It is uncertain whether the associated beta will cooperate. The pipelines look attractive enough to me on a fundamental basis. More importantly, Bill Gross really likes them. But over the next two months, fundamentals can only explain a small part of market gyrations. But at the end of the day, this is an AI and crypto market. Anything can happen.

The transformation isn't a 1:1 transformation, but actually a number of closed-end pipeline funds are being merged into an ETF in one go. I've also publicly covered First Trust Energy Infrastructure Fund (FIF) which is part of this transaction.

The First Trust Energy income and Growth Fund (FEN) and First Trust New Opportunities MLP & Energy Fund (FPL) are also involved. The merger of the MLP C Corp Funds (FEN, FEI, and FPL) should be tax-free to shareholders according to First Trust. However, the merger of the MLP C Corp Funds has a tax impact at the fund level. This could potentially impair the net asset value at the fund level. However, the latest disclosure about the required adjustment came in quite favorable:

...Subject to the satisfaction of certain customary closing conditions, the mergers of the Target Funds into EIPI are expected to close by the end of April 2024, or as soon thereafter as practicable. No assurance can be given as to the exact timing of the closing of the mergers...
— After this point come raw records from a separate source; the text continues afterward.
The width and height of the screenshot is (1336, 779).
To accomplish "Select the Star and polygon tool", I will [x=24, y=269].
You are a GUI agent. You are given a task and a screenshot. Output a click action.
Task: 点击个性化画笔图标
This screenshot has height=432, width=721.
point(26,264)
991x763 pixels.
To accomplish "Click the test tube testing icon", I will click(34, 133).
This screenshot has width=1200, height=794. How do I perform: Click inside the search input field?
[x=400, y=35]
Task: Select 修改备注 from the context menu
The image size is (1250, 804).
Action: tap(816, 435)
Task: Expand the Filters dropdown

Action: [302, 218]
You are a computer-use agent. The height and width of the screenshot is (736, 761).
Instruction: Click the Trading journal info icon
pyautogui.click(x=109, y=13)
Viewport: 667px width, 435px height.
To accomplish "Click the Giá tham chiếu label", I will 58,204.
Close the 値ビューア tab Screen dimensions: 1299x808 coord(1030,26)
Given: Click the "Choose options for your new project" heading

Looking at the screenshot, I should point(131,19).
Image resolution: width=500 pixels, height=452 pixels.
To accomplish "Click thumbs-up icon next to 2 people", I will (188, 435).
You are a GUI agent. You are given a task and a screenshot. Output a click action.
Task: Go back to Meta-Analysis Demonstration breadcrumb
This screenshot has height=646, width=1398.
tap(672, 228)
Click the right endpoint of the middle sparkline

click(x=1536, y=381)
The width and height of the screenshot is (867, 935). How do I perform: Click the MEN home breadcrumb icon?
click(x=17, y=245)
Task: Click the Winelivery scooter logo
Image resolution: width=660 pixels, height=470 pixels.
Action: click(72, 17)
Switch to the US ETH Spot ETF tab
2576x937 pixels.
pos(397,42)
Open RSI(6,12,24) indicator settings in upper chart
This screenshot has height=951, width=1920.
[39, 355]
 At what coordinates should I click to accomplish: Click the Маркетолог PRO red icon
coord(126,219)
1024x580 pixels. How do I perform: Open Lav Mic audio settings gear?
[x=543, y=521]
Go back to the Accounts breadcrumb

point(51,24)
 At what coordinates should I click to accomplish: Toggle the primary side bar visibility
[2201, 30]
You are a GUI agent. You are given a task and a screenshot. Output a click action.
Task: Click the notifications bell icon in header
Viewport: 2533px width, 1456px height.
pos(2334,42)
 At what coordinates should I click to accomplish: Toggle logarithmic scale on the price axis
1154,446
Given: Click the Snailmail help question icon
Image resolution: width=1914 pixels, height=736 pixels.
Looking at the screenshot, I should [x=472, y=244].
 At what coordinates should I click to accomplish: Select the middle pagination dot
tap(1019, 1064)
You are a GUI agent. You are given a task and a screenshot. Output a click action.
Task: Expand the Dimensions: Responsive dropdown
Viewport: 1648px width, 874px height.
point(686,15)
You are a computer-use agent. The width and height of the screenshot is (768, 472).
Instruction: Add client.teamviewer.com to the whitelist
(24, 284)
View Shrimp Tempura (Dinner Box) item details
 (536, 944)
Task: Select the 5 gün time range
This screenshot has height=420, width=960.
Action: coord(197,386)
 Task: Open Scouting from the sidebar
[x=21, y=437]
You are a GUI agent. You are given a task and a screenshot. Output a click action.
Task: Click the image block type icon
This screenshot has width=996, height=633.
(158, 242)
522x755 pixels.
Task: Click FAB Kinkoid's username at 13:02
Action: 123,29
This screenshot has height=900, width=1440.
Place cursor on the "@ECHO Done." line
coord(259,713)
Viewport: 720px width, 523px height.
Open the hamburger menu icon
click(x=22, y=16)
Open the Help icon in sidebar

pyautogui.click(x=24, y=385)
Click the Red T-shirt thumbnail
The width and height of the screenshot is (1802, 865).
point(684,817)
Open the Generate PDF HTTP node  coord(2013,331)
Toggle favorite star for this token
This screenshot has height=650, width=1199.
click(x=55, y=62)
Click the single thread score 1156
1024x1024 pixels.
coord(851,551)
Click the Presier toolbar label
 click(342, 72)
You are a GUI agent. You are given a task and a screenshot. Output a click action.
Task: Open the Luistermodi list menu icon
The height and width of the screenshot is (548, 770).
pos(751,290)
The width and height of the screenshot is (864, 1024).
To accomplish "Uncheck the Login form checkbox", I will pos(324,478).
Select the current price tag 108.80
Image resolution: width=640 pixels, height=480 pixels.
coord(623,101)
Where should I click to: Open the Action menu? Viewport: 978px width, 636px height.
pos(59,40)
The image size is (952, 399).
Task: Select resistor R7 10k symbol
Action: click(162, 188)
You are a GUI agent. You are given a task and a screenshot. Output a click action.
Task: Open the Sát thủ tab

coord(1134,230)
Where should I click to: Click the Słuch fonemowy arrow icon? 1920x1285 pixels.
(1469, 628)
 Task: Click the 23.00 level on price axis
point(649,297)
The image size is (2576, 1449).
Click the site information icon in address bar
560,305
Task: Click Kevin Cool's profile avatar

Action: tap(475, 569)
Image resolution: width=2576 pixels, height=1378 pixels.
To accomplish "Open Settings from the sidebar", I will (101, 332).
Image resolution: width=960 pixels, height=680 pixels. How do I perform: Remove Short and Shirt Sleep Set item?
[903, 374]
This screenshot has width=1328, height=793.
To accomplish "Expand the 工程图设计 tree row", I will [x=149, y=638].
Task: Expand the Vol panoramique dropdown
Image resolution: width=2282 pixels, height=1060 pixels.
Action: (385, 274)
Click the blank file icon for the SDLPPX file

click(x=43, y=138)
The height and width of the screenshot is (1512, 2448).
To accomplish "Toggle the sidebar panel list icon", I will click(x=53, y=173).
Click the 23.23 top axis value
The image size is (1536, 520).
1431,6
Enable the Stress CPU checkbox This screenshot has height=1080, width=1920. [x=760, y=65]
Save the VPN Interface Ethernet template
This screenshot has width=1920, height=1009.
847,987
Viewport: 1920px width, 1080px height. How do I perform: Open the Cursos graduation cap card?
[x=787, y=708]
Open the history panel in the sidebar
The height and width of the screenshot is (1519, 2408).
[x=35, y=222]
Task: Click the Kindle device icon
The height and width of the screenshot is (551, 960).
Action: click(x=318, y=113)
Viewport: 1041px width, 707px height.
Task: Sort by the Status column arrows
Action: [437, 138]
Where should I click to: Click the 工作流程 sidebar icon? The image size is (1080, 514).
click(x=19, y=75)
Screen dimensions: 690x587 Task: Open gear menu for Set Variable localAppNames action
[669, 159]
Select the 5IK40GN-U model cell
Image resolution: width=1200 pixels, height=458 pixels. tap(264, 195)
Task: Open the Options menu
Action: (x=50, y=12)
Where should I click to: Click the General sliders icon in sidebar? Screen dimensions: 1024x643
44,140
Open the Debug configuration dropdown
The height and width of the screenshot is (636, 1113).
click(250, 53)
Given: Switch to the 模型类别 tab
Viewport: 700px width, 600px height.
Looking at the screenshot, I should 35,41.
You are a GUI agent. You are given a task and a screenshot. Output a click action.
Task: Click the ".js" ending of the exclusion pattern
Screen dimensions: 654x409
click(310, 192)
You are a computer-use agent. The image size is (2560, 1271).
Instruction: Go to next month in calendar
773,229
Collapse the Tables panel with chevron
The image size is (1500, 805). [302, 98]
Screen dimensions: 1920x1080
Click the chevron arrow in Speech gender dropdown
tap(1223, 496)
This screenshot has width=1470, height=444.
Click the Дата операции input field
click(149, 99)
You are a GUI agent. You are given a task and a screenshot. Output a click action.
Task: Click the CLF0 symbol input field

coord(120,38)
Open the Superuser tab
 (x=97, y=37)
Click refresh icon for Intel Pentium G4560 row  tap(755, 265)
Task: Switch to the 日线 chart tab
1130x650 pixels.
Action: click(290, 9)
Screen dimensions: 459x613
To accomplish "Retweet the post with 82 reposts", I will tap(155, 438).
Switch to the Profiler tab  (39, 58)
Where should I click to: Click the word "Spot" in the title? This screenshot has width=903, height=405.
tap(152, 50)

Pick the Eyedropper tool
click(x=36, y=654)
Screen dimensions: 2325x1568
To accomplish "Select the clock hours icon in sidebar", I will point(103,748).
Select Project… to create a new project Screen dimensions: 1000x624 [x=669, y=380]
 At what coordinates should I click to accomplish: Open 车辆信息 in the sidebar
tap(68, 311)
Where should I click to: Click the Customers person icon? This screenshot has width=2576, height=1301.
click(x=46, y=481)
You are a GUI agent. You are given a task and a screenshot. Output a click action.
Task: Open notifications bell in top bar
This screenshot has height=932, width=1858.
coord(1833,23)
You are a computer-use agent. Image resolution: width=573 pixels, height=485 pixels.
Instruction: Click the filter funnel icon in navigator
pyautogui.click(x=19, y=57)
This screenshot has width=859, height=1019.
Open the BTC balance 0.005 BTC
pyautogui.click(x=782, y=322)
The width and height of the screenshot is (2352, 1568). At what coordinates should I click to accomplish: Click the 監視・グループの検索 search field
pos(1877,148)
...In connection with its merger into EIPI, each of FEN, FEI and FPL will likely be required to recognize an adjustment to its NAV as of February 29, 2024. Based on information available on February 28, 2024, FTA estimates that such adjustments will not result in any change to the NAV of FEN and could result in an increase in NAV of approximately $1,357,800 (or $0.030 per share) for FEI and a decrease in NAV of approximately $1,943,747 (or $0.083 per share) for FPL...

A $0.03 net asset value adjustment is more or less negligible. It decreases the upside from 4.3% to 4%. Annualized, this still ends up above 30% before factoring in the return of the underlying.

It seems like a reasonable option to hedge the underlying. This captures the return from the discount disappearing in a very clean way. The downside is that it is complicated and there are a lot of additional costs related to short-selling that eat into the returns. However, it is a return that isn't driven by market returns, and that's rare. Just holding the underlying comes with a lot more volatility, and the beta return (either positive or negative) could easily dwarf any returns made through the conversion.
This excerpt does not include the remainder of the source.